## Exercise directions
From the line with "kraken (406, 1788)" through the line with "november 2023 (406, 702)", repeat the entries verbatim, both end lines included, and add nothing.

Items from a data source
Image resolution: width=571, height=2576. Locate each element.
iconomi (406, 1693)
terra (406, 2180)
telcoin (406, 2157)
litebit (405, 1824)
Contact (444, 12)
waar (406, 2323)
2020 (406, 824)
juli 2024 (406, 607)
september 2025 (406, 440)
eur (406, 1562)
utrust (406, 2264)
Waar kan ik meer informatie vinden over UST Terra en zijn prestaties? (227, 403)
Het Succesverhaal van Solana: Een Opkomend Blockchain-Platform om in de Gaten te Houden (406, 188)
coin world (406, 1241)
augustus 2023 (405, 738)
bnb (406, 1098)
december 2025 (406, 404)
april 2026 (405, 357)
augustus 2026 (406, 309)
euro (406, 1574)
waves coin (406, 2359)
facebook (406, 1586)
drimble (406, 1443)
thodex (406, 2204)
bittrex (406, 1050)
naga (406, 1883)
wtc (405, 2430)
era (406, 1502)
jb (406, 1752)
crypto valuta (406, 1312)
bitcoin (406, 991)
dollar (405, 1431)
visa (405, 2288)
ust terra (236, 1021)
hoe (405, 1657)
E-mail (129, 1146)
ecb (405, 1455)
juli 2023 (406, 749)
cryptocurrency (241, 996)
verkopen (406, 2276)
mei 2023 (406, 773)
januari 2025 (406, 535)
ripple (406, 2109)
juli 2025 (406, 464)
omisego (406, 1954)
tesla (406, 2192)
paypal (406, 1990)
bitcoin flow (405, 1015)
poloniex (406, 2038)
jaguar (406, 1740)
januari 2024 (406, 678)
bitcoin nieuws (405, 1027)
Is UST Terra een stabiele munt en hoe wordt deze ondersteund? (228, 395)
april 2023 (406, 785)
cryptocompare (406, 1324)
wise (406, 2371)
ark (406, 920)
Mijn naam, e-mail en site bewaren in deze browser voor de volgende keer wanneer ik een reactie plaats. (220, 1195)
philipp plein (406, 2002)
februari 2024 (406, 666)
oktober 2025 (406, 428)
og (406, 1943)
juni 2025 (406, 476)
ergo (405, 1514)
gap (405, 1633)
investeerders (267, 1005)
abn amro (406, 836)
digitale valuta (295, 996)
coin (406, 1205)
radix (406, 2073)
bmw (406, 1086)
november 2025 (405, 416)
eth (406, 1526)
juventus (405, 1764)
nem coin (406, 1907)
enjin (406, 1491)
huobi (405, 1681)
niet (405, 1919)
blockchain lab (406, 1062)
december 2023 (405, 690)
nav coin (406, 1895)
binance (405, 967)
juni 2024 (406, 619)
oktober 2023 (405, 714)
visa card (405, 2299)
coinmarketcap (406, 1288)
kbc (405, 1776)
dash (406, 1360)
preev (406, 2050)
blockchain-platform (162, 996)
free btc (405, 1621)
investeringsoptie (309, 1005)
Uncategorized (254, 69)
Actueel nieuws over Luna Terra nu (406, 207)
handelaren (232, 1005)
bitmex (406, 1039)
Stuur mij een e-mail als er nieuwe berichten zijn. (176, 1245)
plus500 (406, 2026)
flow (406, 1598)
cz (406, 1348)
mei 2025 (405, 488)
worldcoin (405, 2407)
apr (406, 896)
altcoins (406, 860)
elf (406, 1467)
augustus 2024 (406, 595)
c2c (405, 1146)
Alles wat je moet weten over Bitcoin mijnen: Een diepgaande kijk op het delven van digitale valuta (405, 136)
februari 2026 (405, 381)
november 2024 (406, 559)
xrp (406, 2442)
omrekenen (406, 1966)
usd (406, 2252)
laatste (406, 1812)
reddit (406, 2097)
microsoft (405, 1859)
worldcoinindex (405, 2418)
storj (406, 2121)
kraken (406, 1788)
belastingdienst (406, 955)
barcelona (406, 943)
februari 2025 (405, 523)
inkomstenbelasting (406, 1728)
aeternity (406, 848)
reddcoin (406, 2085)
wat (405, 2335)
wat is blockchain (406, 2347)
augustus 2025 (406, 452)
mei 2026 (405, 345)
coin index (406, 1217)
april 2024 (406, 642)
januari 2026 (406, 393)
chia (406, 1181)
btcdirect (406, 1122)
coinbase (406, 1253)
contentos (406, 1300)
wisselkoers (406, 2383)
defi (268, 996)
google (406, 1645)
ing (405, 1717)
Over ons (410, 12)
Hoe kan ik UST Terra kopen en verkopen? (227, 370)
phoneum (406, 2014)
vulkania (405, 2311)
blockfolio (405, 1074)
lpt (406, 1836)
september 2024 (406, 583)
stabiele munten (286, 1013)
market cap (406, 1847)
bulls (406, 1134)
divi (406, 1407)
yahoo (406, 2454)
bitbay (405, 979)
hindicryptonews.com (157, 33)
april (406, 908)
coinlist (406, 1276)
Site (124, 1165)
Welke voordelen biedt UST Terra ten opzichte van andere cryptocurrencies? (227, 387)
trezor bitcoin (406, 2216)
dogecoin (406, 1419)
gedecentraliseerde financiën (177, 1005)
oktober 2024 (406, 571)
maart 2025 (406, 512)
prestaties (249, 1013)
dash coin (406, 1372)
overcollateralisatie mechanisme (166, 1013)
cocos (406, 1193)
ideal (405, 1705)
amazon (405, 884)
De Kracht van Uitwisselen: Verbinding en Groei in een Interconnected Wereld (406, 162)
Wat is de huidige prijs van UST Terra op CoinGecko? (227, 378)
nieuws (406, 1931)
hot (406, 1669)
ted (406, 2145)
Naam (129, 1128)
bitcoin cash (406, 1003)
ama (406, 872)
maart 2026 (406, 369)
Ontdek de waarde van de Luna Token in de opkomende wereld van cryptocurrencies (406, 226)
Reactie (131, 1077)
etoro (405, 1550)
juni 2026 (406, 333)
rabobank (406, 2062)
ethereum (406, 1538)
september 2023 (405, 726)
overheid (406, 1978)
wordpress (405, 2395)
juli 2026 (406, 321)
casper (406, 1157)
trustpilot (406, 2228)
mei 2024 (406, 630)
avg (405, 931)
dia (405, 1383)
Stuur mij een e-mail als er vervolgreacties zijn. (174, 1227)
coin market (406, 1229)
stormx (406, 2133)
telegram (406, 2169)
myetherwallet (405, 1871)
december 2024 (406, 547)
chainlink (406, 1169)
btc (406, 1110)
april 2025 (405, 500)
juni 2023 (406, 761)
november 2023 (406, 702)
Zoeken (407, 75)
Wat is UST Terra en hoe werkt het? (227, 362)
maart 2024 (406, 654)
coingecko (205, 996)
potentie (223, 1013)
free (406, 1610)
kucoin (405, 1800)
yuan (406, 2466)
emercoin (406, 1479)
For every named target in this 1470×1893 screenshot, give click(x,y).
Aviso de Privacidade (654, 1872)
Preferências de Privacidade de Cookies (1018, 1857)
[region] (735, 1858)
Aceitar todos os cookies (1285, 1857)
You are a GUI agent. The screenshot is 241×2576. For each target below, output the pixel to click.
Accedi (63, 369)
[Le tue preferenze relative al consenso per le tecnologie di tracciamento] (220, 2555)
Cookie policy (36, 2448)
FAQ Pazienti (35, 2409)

## Response to the exercise
kraken (406, 1788)
belastingdienst (406, 955)
barcelona (406, 943)
februari 2025 (405, 523)
inkomstenbelasting (406, 1728)
aeternity (406, 848)
reddcoin (406, 2085)
wat (405, 2335)
wat is blockchain (406, 2347)
augustus 2025 (406, 452)
mei 2026 (405, 345)
coin index (406, 1217)
april 2024 (406, 642)
januari 2026 (406, 393)
chia (406, 1181)
btcdirect (406, 1122)
coinbase (406, 1253)
contentos (406, 1300)
wisselkoers (406, 2383)
defi (268, 996)
google (406, 1645)
ing (405, 1717)
Over ons (410, 12)
Hoe kan ik UST Terra kopen en verkopen? (227, 370)
phoneum (406, 2014)
vulkania (405, 2311)
blockfolio (405, 1074)
lpt (406, 1836)
september 2024 (406, 583)
stabiele munten (286, 1013)
market cap (406, 1847)
bulls (406, 1134)
divi (406, 1407)
yahoo (406, 2454)
bitbay (405, 979)
hindicryptonews.com (157, 33)
april (406, 908)
coinlist (406, 1276)
Site (124, 1165)
Welke voordelen biedt UST Terra ten opzichte van andere cryptocurrencies? (227, 387)
trezor bitcoin (406, 2216)
dogecoin (406, 1419)
gedecentraliseerde financiën (177, 1005)
oktober 2024 (406, 571)
maart 2025 (406, 512)
prestaties (249, 1013)
dash coin (406, 1372)
overcollateralisatie mechanisme (166, 1013)
cocos (406, 1193)
ideal (405, 1705)
amazon (405, 884)
De Kracht van Uitwisselen: Verbinding en Groei in een Interconnected Wereld (406, 162)
Wat is de huidige prijs van UST Terra op CoinGecko? (227, 378)
nieuws (406, 1931)
hot (406, 1669)
ted (406, 2145)
Naam (129, 1128)
bitcoin cash (406, 1003)
ama (406, 872)
maart 2026 (406, 369)
Ontdek de waarde van de Luna Token in de opkomende wereld van cryptocurrencies (406, 226)
Reactie (131, 1077)
etoro (405, 1550)
juni 2026 (406, 333)
rabobank (406, 2062)
ethereum (406, 1538)
september 2023 (405, 726)
overheid (406, 1978)
wordpress (405, 2395)
juli 2026 (406, 321)
casper (406, 1157)
trustpilot (406, 2228)
mei 2024 (406, 630)
avg (405, 931)
dia (405, 1383)
Stuur mij een e-mail als er vervolgreacties zijn. (174, 1227)
coin market (406, 1229)
stormx (406, 2133)
telegram (406, 2169)
myetherwallet (405, 1871)
december 2024 (406, 547)
chainlink (406, 1169)
btc (406, 1110)
april 2025 (405, 500)
juni 2023 (406, 761)
november 2023 (406, 702)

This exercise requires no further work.